Bristoe Station Battlefield Heritage Park is one of Prince William County's most treasured open spaces. This peaceful landscape features over 2.7 miles of walking and equestrian trails. Wildlife abounds in the fields, woods and ponds. Evidence of people who occupied this land remains in the park's road traces, buildings, and cemeteries.
This land endured significant military activity during the Civil War. Soldiers camped here in 1861 and 1862. Federal and Confederate armies clashed here at the Battle of Kettle Run on August 27, 1862 when Gen. "Stonewall" Jackson's Confederate forces raided Federal supplies at Manassas Junction. Gen. Joseph Hooker's Federal troops attacked Jackson's rear guard, led by Gen. Richard Ewell, along Kettle Run. Ewell's troops fought Hooker's men then withdrew. On August 28-30, Ewell's forces faced Federal troops again during Second Manassas.
Bury these poor men and let us say no more about it.
In October and November 1863, Gen. Robert E. Lee's Confederate army and Maj. Gen. George Meade's Federal forces fought a series of battles known as the Bristoe Campaign. The October 14, 1863 Battle of Bristoe Station was one of these battles. Here, Lt. Gen. A.P. Hill's Confederate corps stumbled upon Gen. Gouvenor Warren's Federal troops posted at the Orange & Alexandria railroad. The Federals fiercely defended their position, inflicted heavy Confederate casualties and captured a battery of Confederate artillery. Hill's defeat effectively halted Lee's Bristoe offensive.
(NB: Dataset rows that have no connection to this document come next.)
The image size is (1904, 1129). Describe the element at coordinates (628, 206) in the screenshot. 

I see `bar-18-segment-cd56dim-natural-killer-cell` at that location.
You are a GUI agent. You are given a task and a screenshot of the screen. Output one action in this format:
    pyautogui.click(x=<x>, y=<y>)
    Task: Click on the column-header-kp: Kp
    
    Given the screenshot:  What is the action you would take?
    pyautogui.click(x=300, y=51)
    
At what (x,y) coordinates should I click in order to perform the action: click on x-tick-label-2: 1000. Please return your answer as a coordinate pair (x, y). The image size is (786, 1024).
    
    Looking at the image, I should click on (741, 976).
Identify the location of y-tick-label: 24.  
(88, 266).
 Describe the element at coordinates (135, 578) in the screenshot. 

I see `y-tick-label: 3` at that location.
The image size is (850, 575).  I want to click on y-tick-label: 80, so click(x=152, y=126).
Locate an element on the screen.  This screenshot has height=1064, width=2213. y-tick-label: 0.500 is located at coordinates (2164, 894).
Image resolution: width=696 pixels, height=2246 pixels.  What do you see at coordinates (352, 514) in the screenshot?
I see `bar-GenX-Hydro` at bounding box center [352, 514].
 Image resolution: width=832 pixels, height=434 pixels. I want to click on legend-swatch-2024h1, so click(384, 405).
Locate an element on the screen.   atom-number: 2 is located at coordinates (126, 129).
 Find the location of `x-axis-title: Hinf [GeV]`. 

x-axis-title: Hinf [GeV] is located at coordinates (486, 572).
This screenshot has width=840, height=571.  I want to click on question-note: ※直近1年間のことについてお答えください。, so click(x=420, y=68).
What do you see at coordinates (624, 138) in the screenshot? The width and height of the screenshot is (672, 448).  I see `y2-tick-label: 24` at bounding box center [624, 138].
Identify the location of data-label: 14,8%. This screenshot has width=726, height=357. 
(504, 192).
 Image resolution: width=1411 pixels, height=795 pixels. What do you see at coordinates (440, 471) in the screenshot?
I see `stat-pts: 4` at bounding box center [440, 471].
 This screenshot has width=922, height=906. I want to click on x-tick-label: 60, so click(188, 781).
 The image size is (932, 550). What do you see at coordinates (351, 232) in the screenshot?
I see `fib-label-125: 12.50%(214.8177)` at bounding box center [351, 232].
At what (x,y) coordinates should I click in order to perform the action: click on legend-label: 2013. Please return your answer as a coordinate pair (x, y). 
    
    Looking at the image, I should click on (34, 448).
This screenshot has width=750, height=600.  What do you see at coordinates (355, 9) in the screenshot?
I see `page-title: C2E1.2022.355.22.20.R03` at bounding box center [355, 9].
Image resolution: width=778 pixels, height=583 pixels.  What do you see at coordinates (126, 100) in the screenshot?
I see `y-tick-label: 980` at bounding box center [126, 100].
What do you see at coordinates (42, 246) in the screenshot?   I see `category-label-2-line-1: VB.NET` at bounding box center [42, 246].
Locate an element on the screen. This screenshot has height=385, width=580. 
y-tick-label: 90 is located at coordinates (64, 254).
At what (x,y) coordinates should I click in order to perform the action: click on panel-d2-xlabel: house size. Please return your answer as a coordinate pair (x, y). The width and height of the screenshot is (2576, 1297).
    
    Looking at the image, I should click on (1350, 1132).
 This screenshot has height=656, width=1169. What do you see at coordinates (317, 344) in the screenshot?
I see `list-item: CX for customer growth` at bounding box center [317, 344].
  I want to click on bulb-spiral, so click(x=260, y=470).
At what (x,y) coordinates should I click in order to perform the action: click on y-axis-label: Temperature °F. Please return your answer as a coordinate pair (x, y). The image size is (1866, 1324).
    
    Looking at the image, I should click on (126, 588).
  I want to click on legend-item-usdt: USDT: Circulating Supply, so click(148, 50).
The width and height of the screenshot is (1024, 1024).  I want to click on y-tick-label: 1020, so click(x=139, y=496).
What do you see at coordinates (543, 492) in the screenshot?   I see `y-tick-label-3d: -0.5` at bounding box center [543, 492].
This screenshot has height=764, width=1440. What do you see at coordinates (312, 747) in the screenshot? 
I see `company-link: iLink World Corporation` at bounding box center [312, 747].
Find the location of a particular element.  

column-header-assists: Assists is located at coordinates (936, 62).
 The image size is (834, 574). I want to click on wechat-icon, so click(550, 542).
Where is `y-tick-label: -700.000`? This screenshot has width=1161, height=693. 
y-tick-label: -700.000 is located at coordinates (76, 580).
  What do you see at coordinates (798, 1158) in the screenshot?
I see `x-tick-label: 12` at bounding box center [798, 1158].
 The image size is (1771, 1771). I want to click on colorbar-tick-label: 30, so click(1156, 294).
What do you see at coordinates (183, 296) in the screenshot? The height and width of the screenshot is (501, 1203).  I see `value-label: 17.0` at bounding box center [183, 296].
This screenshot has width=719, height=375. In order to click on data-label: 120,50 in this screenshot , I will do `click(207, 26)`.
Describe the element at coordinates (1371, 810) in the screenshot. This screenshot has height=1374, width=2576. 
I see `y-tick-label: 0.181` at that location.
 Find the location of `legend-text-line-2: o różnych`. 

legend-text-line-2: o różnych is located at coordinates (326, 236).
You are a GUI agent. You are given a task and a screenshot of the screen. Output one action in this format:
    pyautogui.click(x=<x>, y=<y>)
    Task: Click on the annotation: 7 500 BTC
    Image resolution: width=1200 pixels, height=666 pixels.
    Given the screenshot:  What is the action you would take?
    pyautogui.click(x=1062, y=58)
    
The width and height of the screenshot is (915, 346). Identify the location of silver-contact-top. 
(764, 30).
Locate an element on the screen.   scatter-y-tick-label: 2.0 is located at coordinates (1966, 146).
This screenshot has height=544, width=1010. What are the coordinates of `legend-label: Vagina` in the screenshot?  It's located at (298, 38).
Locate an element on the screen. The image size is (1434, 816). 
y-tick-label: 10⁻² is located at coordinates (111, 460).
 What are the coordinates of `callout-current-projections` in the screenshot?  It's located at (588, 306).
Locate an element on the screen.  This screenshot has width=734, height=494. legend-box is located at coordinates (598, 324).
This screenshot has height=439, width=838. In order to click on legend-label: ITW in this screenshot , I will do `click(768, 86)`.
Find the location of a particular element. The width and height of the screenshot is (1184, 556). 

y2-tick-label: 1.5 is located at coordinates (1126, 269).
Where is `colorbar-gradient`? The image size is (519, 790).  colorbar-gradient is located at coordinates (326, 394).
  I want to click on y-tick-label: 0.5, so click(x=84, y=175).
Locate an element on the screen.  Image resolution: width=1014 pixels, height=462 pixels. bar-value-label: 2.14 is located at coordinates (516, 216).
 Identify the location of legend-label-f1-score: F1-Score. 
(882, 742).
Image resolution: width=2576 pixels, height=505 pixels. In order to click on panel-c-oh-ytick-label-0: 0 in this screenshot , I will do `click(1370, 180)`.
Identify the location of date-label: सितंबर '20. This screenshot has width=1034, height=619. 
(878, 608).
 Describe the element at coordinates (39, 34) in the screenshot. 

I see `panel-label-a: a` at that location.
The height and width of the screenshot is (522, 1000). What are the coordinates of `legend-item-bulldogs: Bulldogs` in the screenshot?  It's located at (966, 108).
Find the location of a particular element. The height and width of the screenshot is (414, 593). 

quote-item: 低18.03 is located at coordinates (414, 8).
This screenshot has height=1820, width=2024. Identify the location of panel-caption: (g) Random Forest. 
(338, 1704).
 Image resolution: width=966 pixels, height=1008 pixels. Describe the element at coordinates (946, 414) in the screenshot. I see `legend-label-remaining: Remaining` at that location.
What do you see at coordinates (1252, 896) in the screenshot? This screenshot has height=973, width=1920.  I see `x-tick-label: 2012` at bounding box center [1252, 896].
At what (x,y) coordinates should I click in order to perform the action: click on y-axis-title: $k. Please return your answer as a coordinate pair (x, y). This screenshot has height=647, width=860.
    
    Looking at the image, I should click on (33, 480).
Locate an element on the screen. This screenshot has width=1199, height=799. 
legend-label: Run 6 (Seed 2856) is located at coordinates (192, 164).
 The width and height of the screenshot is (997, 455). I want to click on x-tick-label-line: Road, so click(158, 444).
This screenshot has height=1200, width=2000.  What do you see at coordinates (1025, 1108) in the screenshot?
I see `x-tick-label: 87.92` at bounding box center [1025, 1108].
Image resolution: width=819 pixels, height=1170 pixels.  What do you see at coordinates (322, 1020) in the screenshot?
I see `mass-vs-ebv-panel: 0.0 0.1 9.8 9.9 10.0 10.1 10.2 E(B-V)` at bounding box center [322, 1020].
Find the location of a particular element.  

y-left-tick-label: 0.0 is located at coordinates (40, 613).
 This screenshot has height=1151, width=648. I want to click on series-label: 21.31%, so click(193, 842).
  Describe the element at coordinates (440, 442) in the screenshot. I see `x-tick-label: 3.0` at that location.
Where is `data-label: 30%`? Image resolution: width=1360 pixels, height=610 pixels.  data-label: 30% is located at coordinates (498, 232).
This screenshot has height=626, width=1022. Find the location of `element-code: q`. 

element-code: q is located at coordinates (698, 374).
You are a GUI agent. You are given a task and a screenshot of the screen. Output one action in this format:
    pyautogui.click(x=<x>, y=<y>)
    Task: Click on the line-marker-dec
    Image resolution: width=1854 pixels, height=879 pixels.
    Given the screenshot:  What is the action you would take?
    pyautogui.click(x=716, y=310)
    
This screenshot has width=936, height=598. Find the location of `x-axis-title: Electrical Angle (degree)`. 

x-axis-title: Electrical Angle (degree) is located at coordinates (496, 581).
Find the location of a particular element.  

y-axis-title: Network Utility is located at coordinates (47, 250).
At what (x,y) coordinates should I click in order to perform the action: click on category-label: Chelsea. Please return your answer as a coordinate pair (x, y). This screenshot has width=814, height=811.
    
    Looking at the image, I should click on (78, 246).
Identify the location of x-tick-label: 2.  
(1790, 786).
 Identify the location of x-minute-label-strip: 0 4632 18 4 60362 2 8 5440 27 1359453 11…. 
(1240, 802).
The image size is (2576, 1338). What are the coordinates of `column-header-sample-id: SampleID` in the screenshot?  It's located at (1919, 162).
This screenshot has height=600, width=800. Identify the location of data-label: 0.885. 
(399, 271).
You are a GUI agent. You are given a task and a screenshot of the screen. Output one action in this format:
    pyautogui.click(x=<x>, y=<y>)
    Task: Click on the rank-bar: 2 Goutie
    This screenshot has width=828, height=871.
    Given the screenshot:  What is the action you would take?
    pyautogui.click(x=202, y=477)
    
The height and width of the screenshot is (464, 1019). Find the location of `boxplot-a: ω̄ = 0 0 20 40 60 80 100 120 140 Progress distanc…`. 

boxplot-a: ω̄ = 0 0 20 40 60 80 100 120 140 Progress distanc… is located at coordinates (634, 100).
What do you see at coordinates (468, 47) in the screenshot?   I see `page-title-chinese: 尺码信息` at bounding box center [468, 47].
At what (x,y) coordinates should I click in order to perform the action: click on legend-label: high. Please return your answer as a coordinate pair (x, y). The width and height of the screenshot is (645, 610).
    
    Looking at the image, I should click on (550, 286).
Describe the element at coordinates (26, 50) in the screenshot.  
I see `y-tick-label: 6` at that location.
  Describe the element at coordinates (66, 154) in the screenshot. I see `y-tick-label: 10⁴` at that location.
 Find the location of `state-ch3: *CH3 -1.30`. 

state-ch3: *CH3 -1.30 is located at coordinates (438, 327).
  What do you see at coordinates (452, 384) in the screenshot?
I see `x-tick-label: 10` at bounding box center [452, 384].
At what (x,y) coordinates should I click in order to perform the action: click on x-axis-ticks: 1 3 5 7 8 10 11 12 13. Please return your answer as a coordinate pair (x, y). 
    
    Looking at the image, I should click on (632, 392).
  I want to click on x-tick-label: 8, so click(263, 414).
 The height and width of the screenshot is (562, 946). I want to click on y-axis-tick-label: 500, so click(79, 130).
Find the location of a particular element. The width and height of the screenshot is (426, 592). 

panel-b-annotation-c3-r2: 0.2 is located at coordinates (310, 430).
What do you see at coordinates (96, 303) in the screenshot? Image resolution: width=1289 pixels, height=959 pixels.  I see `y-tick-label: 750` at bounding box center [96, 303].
In 2000, Centex Homes purchased this land. Two years later, Centex Homes developed New Bristow Village and gave the battlefield parcel to the Civil War Preservation Trust. Prince William County acquired the 133-acre site in 2007. This park demonstrates how developers, residents, preservationists and local governments can work together to save historic resources.